REGGIO EMILIA – All’inizio degli anni ottanta del secolo scorso, il Vescovo Gilberto Baroni iniziò l’opera di accorpamento di alcune parrocchie. Il calo delle vocazioni aveva già indotto a ridurre il numero dei curati nelle realtà più grandi e sulla scia del sinodo cominciato negli anni settanta si disegnarono i primi vicariati. Da allora, il numero dei preti nella diocesi di Reggio e Guastalla come altrove, si è ridotto sempre più. Quando il Vescovo Baroni accorpò le prime parrocchie, i sacerdoti diocesani erano 325:oggi sono 217. Di questi alcuni sono in missione, altri operano fuori diocesi e taluni sono a riposo per malattia o età avanzata. Quindi il numero di coloro che sono impegnati in parrocchia scende di gran lunga sotto i 200. L’età media del clero diocesano è di 58 anni.
Quando un prete raggiunge i 75 anni deve rassegnare le dimissioni dai propri incarichi ma sovente il Vescovo gli chiede di rimanere in servizio. Se un tempo nelle parrocchie c’era un prete maturo coadiuvato da un sacerdote giovane, oggi accade che parroci vicini ai 60 anni siano aiutati da confratelli di 80 come nel caso di Novellara e Correggio. Le incombenze, anche legali, sono tantissime.
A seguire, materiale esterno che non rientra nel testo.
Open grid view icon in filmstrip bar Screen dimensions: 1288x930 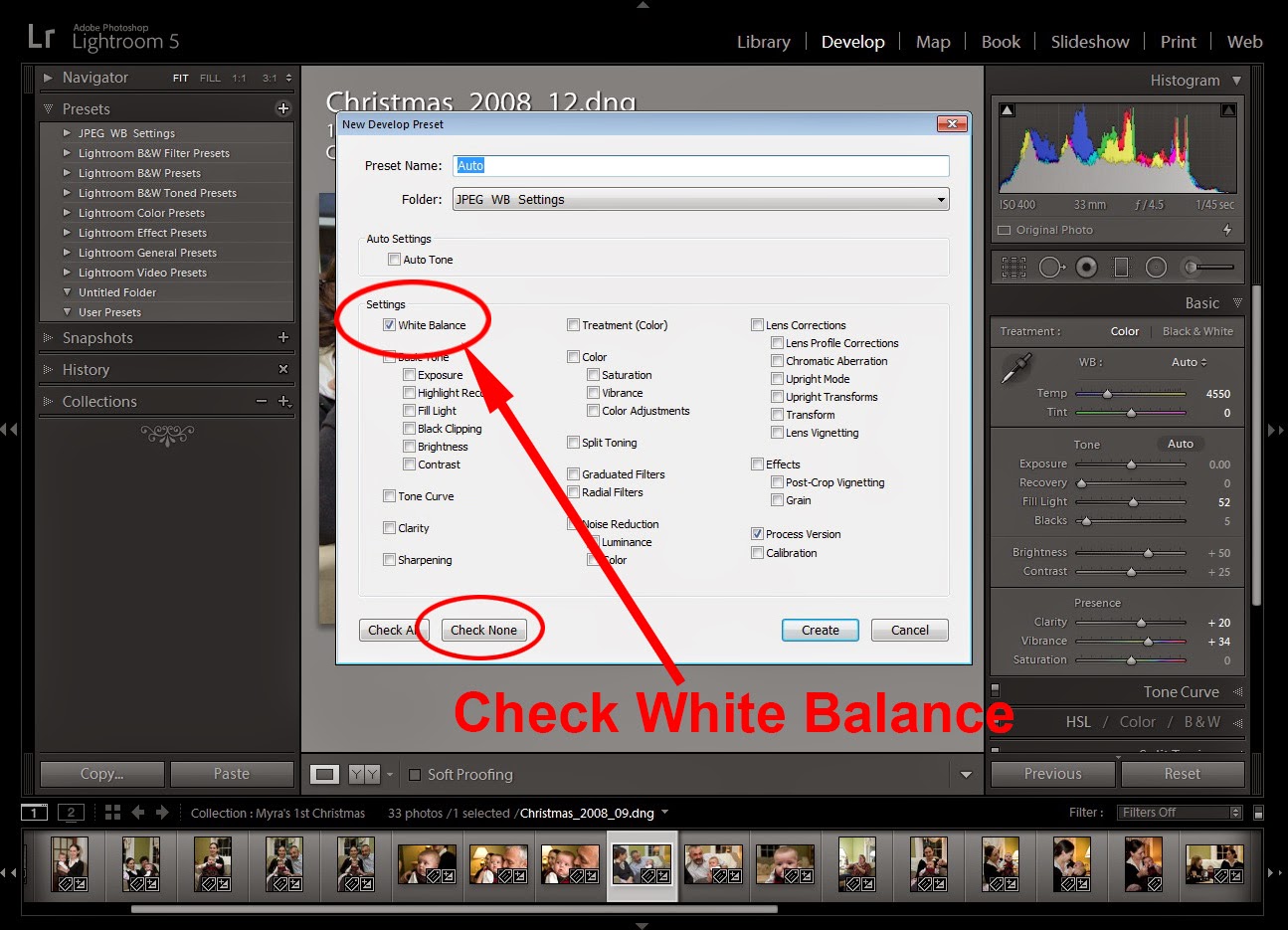pyautogui.click(x=112, y=813)
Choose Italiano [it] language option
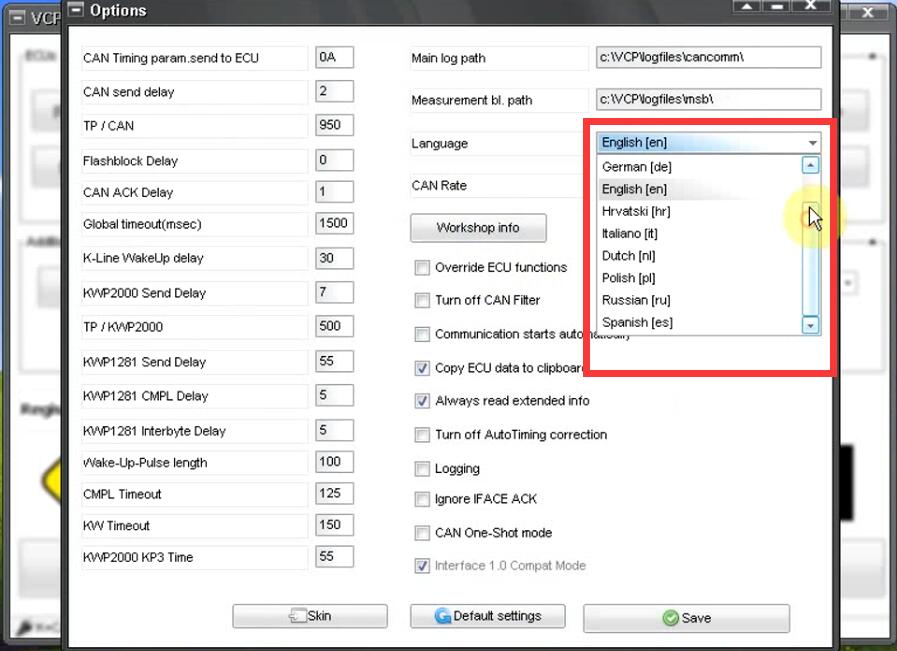897x651 pixels. pos(629,234)

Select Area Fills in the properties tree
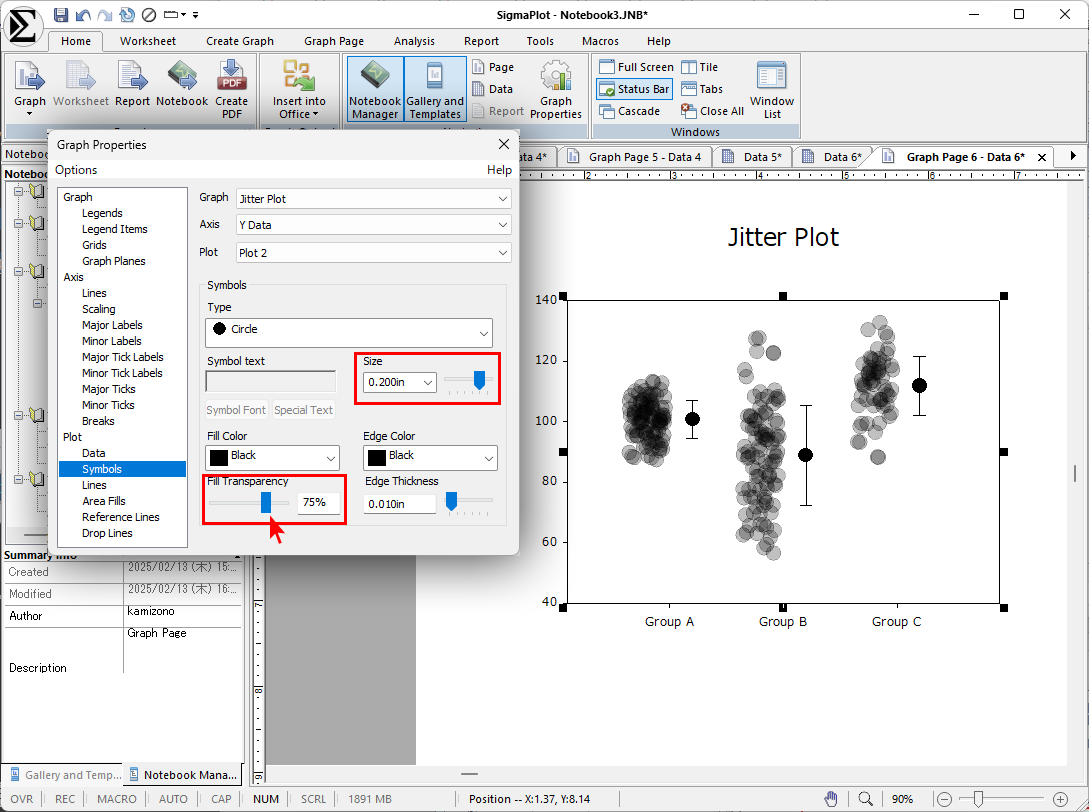[x=104, y=501]
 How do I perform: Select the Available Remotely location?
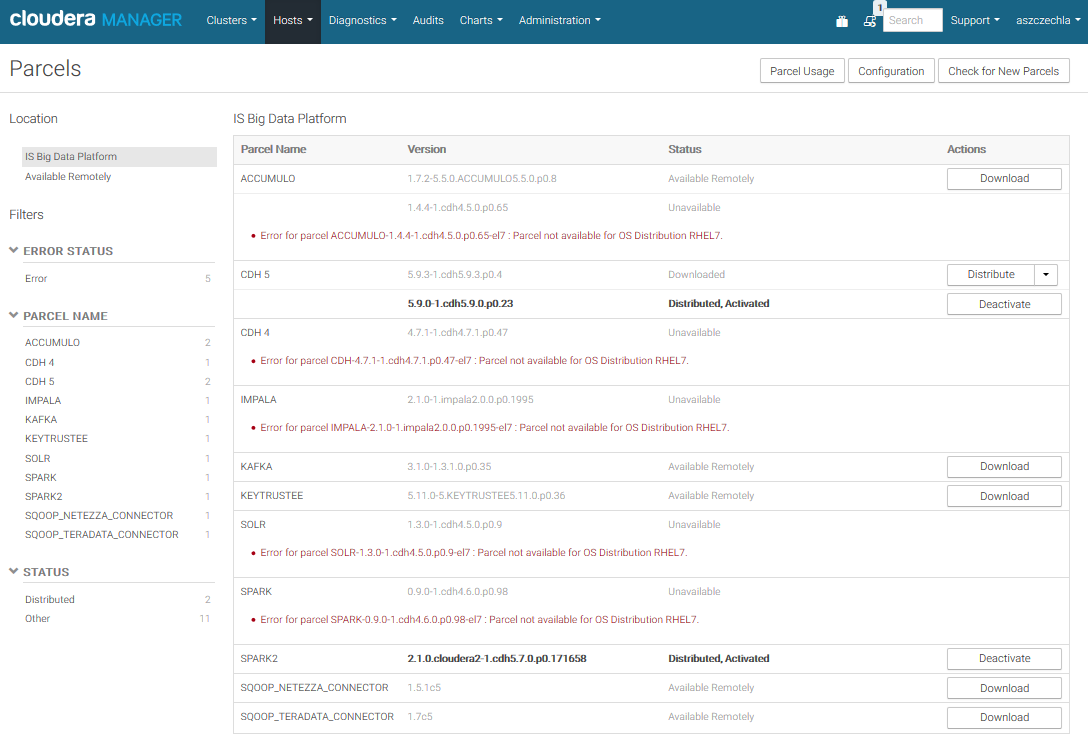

La legge ignora le unità pastorali e il ruolo dei laici per cui è ancora e sempre il parroco il responsabile di ogni bene materiale. Gli uffici di curia nel tempo si sono strutturati per assistere i sacerdoti nelle interlocuzioni con enti locali, sovrintendenze, realtà sanitarie ecc.
Alcune unità pastorali hanno investito sui laici creando pure posti di lavoro ma il peso che grava sui preti è sempre consistente con i Vescovi, monsignor Morandi compreso, costretti ad inventarsi soluzioni spesso d’emergenza per dare risposte alle comunità.